What about you guys - any planned purchases coming up? Hardware, software...? I can't be alone on this one... can I? :sweat:


----------



## immortalgropher (Feb 16, 2010)

New monitors for sure, after that a lot of other stuff.


----------



## d.bop (Apr 21, 2010)

.


----------



## Recordman (Apr 23, 2010)

one of our engineers just bought a pair of adjustable speaker stands rated for like 90lbs from moog audio for less than 50$ for the pair. I want! however, theres a tone of other stuff I would also like, along with the fact that i have to pay for... food, car insurance, gas, rent... those pesky things...


----------



## immortalgropher (Feb 16, 2010)

Recordman said:


> one of our engineers just bought a pair of adjustable speaker stands rated for like 90lbs from moog audio for less than 50$ for the pair.
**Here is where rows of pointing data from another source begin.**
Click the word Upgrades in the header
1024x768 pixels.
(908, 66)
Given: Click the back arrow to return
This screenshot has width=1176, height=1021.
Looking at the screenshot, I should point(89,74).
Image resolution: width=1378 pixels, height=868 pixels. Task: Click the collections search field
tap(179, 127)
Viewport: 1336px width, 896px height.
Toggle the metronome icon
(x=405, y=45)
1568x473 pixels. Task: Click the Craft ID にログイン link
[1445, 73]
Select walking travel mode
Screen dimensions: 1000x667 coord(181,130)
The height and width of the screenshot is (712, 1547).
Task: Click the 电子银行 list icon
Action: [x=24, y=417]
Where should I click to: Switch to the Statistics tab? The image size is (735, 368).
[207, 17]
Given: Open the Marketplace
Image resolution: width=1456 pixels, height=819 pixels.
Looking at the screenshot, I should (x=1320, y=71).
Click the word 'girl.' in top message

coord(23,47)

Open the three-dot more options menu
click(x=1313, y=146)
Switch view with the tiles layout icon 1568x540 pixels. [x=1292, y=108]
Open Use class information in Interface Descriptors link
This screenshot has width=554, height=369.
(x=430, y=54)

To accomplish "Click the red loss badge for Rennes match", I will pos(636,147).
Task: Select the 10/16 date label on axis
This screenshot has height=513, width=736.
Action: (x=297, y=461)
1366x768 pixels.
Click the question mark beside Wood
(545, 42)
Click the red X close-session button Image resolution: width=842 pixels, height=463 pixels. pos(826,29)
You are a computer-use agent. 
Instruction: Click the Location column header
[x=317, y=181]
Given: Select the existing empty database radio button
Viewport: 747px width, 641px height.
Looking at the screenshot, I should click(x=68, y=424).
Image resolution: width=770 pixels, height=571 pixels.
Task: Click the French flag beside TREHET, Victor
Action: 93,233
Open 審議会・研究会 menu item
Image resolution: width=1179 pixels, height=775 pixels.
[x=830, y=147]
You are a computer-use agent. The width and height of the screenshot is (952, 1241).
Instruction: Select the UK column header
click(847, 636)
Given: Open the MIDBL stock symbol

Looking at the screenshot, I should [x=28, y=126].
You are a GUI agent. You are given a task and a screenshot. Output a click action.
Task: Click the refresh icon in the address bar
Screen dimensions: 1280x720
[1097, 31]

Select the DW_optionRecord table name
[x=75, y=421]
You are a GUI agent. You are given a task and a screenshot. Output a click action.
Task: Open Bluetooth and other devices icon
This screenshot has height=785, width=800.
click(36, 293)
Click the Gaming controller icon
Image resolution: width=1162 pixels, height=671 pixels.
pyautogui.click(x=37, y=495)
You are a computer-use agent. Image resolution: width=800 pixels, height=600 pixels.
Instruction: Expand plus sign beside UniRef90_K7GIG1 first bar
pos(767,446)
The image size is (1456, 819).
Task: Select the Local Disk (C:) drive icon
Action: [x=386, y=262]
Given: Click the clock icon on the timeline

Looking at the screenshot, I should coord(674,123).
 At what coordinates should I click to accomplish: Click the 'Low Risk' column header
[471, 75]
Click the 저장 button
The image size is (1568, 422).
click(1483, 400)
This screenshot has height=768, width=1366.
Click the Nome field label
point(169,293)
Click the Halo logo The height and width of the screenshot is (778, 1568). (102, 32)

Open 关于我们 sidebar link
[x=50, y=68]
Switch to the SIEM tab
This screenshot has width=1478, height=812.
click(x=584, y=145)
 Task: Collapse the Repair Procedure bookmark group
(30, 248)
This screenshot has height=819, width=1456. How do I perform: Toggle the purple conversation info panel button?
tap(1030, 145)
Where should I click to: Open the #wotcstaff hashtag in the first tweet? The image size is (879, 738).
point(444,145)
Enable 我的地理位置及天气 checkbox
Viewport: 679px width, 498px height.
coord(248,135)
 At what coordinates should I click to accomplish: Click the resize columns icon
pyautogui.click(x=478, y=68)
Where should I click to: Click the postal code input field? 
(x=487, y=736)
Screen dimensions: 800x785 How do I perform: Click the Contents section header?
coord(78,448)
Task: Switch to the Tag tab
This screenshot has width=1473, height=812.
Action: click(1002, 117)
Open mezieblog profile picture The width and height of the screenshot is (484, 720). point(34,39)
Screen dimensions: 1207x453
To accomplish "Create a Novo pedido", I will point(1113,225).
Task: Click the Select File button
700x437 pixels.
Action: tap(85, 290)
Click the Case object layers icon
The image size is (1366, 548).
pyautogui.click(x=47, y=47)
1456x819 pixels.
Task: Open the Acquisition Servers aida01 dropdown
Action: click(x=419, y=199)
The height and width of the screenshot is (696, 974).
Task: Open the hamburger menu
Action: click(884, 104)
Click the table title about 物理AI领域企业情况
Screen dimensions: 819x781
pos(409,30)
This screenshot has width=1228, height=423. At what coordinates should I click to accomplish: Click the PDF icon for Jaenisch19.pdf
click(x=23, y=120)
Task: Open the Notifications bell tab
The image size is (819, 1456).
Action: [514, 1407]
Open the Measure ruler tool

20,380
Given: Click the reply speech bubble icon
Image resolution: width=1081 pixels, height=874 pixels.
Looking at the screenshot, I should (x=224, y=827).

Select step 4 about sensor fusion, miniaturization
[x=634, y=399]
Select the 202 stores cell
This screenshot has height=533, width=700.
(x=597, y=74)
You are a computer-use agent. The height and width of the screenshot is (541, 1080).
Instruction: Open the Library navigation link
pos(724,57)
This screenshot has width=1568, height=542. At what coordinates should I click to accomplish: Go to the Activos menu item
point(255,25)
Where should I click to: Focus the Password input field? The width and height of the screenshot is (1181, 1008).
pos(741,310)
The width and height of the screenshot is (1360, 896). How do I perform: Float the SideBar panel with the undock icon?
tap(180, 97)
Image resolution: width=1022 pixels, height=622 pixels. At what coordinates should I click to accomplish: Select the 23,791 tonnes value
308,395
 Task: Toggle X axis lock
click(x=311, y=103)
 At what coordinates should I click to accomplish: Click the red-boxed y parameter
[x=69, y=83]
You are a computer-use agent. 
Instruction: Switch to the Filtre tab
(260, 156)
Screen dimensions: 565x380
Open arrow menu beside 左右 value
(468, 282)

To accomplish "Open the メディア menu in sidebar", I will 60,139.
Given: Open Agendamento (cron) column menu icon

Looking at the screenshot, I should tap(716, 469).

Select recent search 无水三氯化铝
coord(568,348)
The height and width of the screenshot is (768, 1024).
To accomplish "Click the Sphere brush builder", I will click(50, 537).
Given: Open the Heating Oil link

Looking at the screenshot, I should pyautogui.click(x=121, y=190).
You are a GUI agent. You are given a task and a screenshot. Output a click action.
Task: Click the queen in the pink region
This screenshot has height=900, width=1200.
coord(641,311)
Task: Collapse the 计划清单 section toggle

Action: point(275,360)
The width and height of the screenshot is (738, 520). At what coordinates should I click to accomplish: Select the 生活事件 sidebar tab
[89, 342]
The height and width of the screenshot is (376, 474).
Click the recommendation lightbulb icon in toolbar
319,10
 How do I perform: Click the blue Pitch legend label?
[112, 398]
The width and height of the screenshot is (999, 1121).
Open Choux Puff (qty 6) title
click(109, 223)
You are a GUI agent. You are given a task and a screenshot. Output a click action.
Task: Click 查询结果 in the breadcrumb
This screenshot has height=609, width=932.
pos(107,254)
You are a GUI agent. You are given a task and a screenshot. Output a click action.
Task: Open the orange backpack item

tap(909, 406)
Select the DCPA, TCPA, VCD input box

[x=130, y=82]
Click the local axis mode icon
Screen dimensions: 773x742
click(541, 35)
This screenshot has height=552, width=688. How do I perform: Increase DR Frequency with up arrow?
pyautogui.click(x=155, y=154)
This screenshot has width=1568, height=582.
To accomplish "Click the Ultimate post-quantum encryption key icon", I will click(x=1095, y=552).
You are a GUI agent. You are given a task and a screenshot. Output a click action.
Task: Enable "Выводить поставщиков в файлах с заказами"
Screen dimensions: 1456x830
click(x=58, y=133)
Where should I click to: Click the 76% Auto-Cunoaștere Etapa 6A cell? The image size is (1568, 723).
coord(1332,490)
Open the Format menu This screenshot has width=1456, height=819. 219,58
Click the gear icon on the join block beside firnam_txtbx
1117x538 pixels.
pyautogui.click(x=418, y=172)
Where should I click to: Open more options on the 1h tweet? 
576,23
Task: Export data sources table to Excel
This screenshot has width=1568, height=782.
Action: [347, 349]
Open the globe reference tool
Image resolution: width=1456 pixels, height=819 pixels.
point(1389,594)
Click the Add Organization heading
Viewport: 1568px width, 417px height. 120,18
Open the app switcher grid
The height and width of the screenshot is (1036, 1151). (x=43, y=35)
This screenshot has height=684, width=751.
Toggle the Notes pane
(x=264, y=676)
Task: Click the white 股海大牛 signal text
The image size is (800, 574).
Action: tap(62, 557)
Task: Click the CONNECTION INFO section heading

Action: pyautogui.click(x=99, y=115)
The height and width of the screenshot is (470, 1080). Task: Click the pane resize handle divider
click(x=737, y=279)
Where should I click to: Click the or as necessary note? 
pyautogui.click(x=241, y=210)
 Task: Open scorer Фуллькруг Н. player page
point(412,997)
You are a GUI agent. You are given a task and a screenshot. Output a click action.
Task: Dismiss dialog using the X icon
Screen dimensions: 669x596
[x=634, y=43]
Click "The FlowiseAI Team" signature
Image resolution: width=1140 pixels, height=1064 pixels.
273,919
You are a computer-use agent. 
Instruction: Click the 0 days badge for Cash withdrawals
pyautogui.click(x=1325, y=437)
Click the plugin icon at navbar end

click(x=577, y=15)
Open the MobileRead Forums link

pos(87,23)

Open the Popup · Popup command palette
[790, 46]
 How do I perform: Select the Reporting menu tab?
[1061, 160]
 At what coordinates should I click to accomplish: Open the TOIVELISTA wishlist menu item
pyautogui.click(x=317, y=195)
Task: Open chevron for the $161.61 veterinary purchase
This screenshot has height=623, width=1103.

I want! however, theres a tone of other stuff I would also like, along with the fact that i have to pay for... food, car insurance, gas, rent... those pesky things...


Use geico, you don't have to pay any car insurance because the gecko and caveman are so rich they
pay for EVERYONE! :neener:


----------



## trifidmaster (Nov 18, 2006)

Good question. Often NEW equipment gives fuel for ideas....

well - not kidding - a good music/writing book can also help in this direction. Of course you need to have tools.

But back to the original question: another sample library.


----------



## chonc (Jun 9, 2009)

yeah... it's hard for me to get hardware for myself (I don't have a place to put it at home)... I'd say my next purchase could be Ilio's Omnisphere, or getting other expansion for my Vienna Symphony Library.

For the studio we are planning to buy a new outboard EQ but that will be by the end of the year!!


----------



## DragonMusic (Apr 6, 2009)

The Lunchbox (500 series) and get it racked with an Avedis MA5 pre-amp, Chandler Germaniun pre-amp and after that a pair of PMC monitors. Should be the TB2S-AII or the AML2.


----------